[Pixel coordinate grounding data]
▬▬▬▬▬▬▬▬▬▬
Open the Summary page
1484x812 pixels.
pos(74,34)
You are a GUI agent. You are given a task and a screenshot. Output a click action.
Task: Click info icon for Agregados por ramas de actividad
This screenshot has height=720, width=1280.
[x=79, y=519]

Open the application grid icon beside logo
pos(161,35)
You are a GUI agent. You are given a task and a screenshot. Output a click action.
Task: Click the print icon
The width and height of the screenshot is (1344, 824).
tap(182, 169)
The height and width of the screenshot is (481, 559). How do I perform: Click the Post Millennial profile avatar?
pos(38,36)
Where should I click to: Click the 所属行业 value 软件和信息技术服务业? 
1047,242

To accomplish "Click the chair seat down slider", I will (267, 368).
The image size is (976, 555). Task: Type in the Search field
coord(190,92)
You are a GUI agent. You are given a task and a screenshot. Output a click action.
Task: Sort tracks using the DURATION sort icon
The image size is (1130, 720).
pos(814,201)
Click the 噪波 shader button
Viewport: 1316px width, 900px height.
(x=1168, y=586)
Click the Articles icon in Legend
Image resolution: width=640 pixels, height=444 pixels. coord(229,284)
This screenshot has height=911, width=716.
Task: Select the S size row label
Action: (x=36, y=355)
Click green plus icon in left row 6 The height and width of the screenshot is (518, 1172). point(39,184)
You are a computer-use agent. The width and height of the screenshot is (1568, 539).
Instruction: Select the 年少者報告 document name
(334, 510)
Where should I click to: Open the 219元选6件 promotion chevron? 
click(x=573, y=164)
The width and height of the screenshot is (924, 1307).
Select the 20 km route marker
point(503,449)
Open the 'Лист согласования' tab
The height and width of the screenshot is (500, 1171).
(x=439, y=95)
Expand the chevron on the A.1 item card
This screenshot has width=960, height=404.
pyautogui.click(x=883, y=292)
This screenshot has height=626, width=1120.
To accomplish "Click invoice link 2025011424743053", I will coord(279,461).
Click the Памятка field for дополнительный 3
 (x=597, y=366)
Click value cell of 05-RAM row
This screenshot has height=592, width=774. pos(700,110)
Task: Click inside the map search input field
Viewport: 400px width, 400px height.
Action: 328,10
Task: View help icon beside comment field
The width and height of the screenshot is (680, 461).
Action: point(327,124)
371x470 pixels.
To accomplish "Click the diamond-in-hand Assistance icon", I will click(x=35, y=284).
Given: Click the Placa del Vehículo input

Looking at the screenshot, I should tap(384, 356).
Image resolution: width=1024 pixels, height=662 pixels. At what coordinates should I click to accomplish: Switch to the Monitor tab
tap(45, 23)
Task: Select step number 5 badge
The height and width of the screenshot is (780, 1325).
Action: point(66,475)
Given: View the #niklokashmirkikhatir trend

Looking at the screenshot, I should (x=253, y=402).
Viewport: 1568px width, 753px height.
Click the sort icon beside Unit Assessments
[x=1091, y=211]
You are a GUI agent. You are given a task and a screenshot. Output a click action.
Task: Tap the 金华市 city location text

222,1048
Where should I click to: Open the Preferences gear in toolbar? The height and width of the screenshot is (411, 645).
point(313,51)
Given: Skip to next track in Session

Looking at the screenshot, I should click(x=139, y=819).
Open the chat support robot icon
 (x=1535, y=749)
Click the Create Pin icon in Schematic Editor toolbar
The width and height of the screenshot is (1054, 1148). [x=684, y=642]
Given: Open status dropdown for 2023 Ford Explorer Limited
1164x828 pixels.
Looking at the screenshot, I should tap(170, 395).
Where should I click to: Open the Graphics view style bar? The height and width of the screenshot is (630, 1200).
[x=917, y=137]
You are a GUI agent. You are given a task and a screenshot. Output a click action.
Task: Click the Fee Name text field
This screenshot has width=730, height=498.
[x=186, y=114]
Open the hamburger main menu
▬▬▬▬▬▬▬▬▬▬
§ Exercise:
Each record above is to be written out again, without any change.

§ Output for this exercise:
Open the Summary page
1484x812 pixels.
pos(74,34)
You are a GUI agent. You are given a task and a screenshot. Output a click action.
Task: Click info icon for Agregados por ramas de actividad
This screenshot has height=720, width=1280.
[x=79, y=519]

Open the application grid icon beside logo
pos(161,35)
You are a GUI agent. You are given a task and a screenshot. Output a click action.
Task: Click the print icon
The width and height of the screenshot is (1344, 824).
tap(182, 169)
The height and width of the screenshot is (481, 559). How do I perform: Click the Post Millennial profile avatar?
pos(38,36)
Where should I click to: Click the 所属行业 value 软件和信息技术服务业? 
1047,242

To accomplish "Click the chair seat down slider", I will (267, 368).
The image size is (976, 555). Task: Type in the Search field
coord(190,92)
You are a GUI agent. You are given a task and a screenshot. Output a click action.
Task: Sort tracks using the DURATION sort icon
The image size is (1130, 720).
pos(814,201)
Click the 噪波 shader button
Viewport: 1316px width, 900px height.
(x=1168, y=586)
Click the Articles icon in Legend
Image resolution: width=640 pixels, height=444 pixels. coord(229,284)
This screenshot has height=911, width=716.
Task: Select the S size row label
Action: (x=36, y=355)
Click green plus icon in left row 6 The height and width of the screenshot is (518, 1172). point(39,184)
You are a computer-use agent. The width and height of the screenshot is (1568, 539).
Instruction: Select the 年少者報告 document name
(334, 510)
Where should I click to: Open the 219元选6件 promotion chevron? 
click(x=573, y=164)
The width and height of the screenshot is (924, 1307).
Select the 20 km route marker
point(503,449)
Open the 'Лист согласования' tab
The height and width of the screenshot is (500, 1171).
(x=439, y=95)
Expand the chevron on the A.1 item card
This screenshot has width=960, height=404.
pyautogui.click(x=883, y=292)
This screenshot has height=626, width=1120.
To accomplish "Click invoice link 2025011424743053", I will coord(279,461).
Click the Памятка field for дополнительный 3
 (x=597, y=366)
Click value cell of 05-RAM row
This screenshot has height=592, width=774. pos(700,110)
Task: Click inside the map search input field
Viewport: 400px width, 400px height.
Action: 328,10
Task: View help icon beside comment field
The width and height of the screenshot is (680, 461).
Action: point(327,124)
371x470 pixels.
To accomplish "Click the diamond-in-hand Assistance icon", I will click(x=35, y=284).
Given: Click the Placa del Vehículo input

Looking at the screenshot, I should tap(384, 356).
Image resolution: width=1024 pixels, height=662 pixels. At what coordinates should I click to accomplish: Switch to the Monitor tab
tap(45, 23)
Task: Select step number 5 badge
The height and width of the screenshot is (780, 1325).
Action: point(66,475)
Given: View the #niklokashmirkikhatir trend

Looking at the screenshot, I should (x=253, y=402).
Viewport: 1568px width, 753px height.
Click the sort icon beside Unit Assessments
[x=1091, y=211]
You are a GUI agent. You are given a task and a screenshot. Output a click action.
Task: Tap the 金华市 city location text

222,1048
Where should I click to: Open the Preferences gear in toolbar? The height and width of the screenshot is (411, 645).
point(313,51)
Given: Skip to next track in Session

Looking at the screenshot, I should click(x=139, y=819).
Open the chat support robot icon
 (x=1535, y=749)
Click the Create Pin icon in Schematic Editor toolbar
The width and height of the screenshot is (1054, 1148). [x=684, y=642]
Given: Open status dropdown for 2023 Ford Explorer Limited
1164x828 pixels.
Looking at the screenshot, I should tap(170, 395).
Where should I click to: Open the Graphics view style bar? The height and width of the screenshot is (630, 1200).
[x=917, y=137]
You are a GUI agent. You are given a task and a screenshot. Output a click action.
Task: Click the Fee Name text field
This screenshot has width=730, height=498.
[x=186, y=114]
Open the hamburger main menu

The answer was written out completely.